- **What needs to be done**:
Copy the lines from the one containing "Task: Bet on 1win at odds 1.06" through the one containing "This screenshot has height=585, width=1568.", inclusive, renaming "Bet" to "Wager" and leaving everything else as is.
Start of Given data
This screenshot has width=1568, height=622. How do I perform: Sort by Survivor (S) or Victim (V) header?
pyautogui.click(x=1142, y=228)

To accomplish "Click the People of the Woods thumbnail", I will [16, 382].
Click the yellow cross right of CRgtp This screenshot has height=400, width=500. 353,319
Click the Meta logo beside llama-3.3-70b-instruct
End of Given data
Start of Given data
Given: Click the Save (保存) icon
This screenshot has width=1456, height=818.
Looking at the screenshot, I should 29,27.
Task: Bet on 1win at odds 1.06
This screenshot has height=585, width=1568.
End of Given data
- **Exercise answer**:
Task: Wager on 1win at odds 1.06
This screenshot has height=585, width=1568.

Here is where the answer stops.